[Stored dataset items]
═══

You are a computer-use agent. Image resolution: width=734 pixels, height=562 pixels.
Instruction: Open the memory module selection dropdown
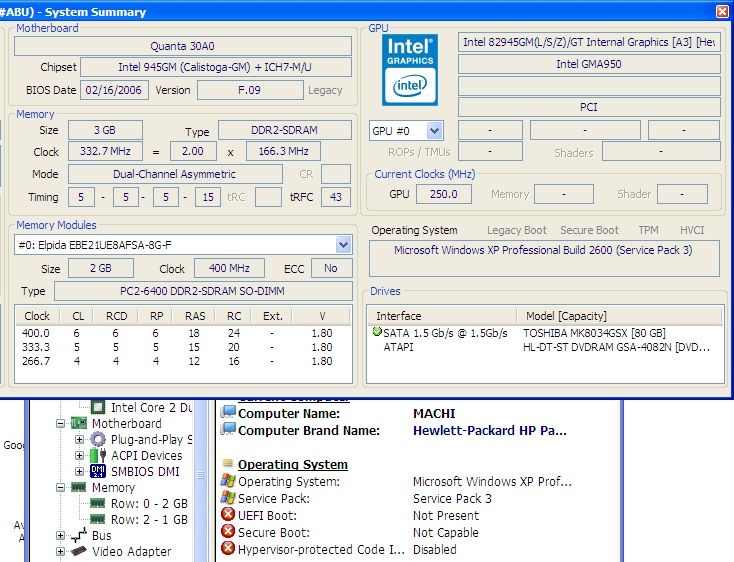pyautogui.click(x=343, y=245)
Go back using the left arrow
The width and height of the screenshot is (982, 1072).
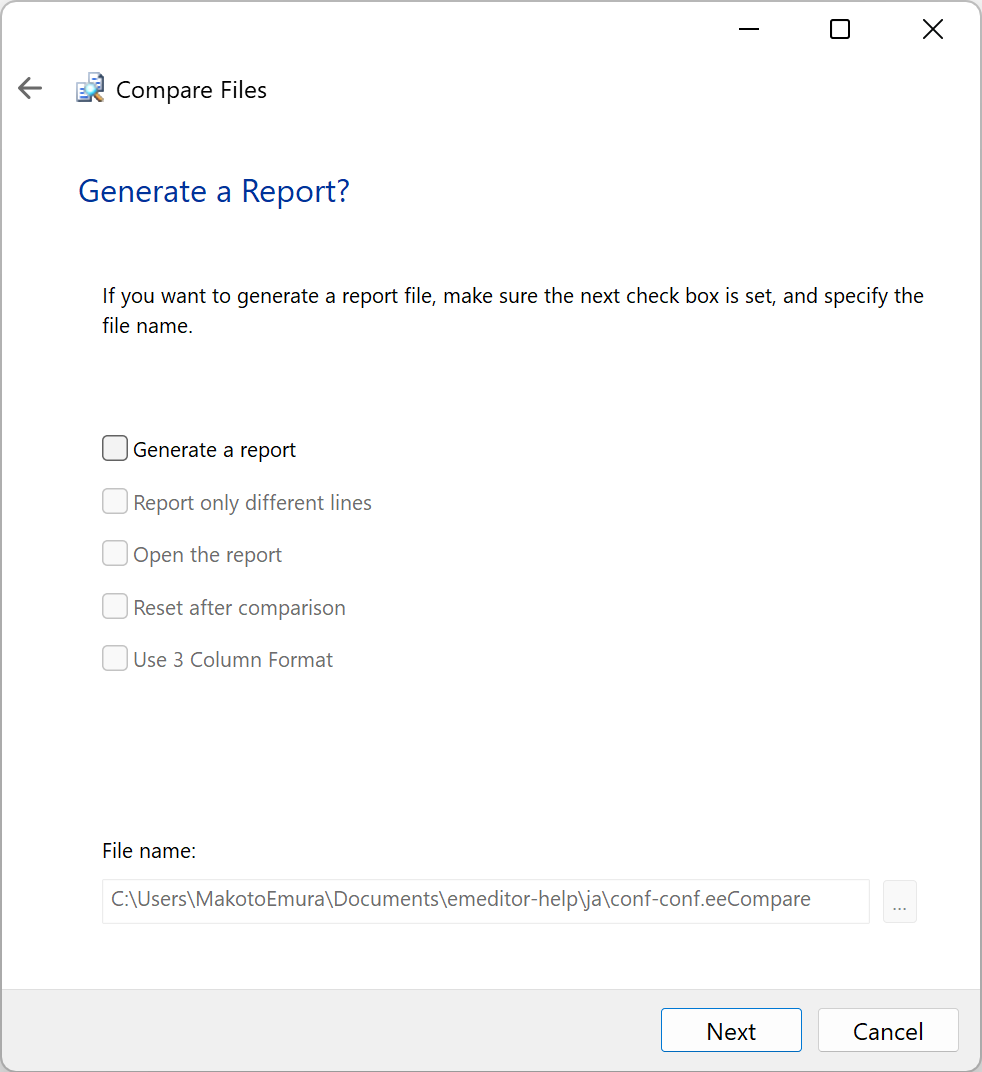30,88
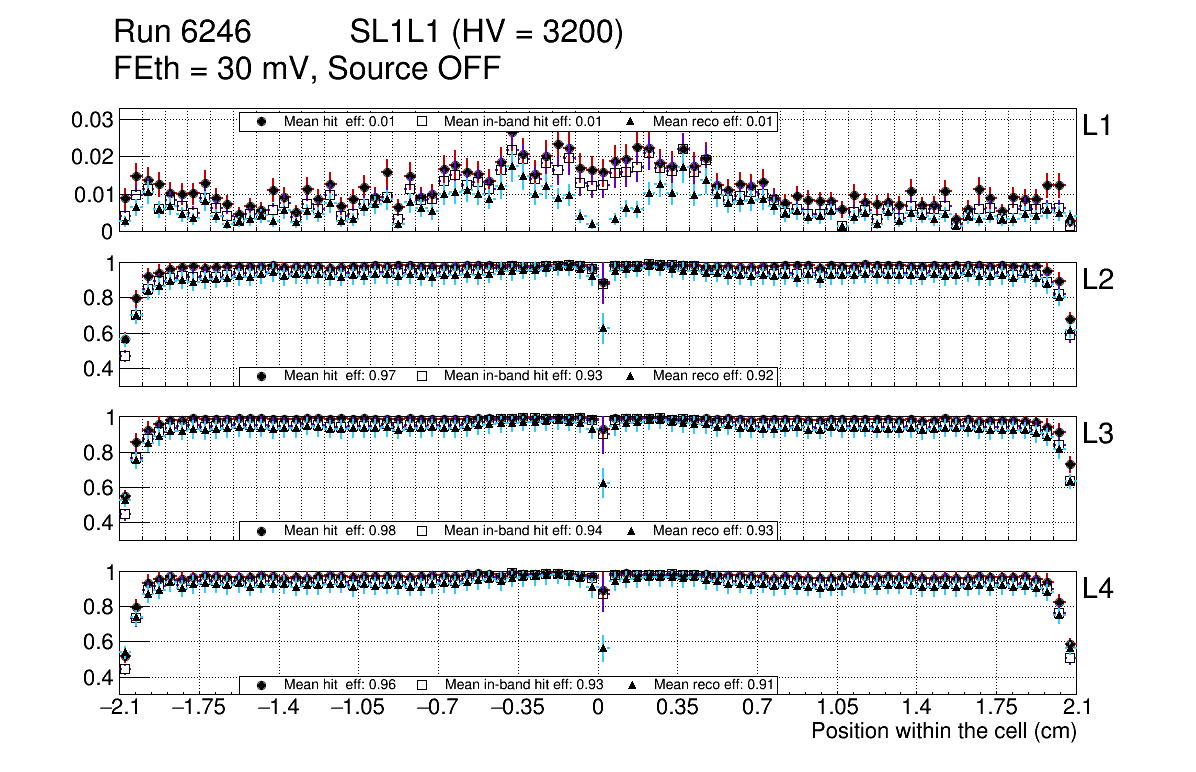
Task: Click the triangle marker in L2 legend
Action: point(632,376)
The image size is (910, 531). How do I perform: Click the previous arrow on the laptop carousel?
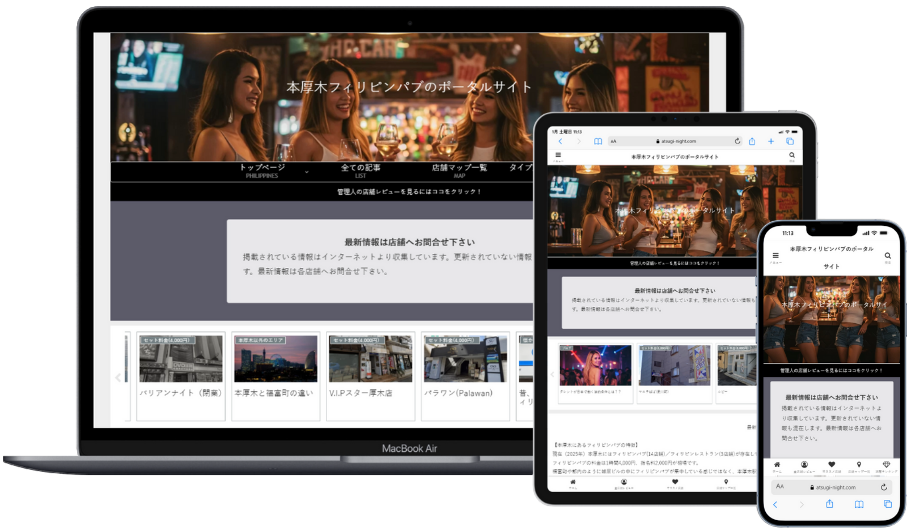tap(118, 378)
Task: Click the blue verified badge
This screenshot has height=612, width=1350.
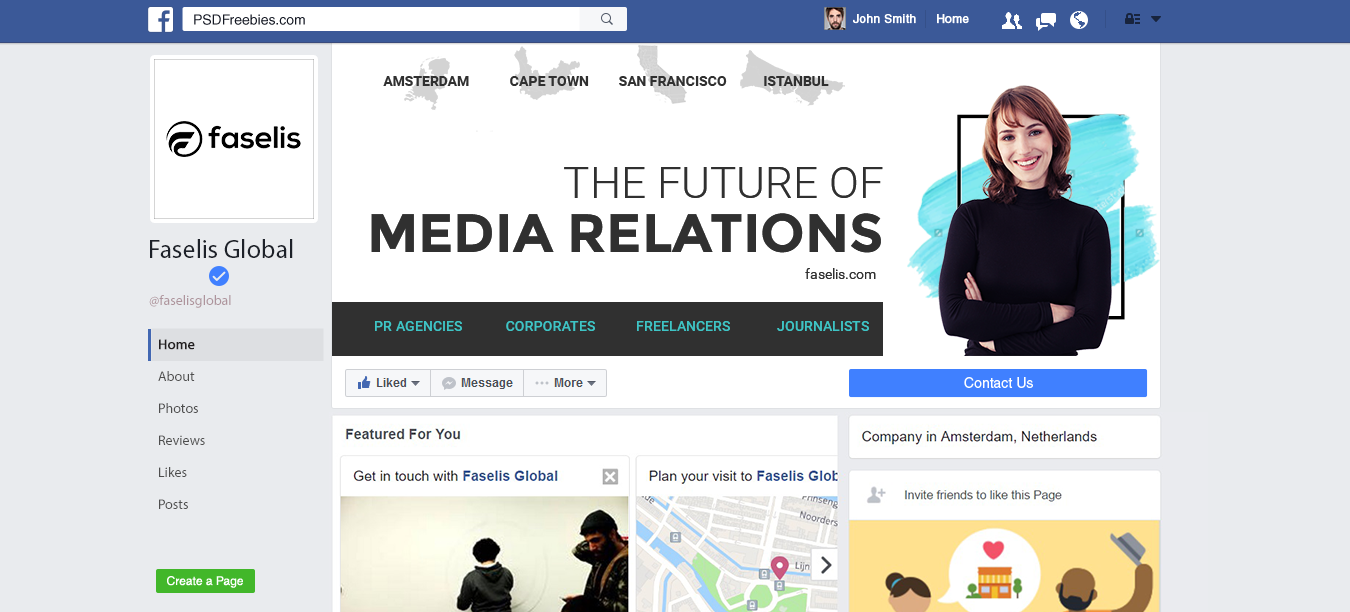Action: click(x=219, y=277)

═══

◆ **Activity**:
The reply needs to repeat exactly the line containing "Instruction: Open the" and each line after it, through the final line of the entries above, and to skip the pictures.

◆ **Exercise response**:
Instruction: Open the memory module selection dropdown
pyautogui.click(x=343, y=245)
Go back using the left arrow
The width and height of the screenshot is (982, 1072).
30,88
Task: Click the triangle marker in L2 legend
Action: point(632,376)
The image size is (910, 531). How do I perform: Click the previous arrow on the laptop carousel?
tap(118, 378)
Task: Click the blue verified badge
This screenshot has height=612, width=1350.
Action: click(x=219, y=277)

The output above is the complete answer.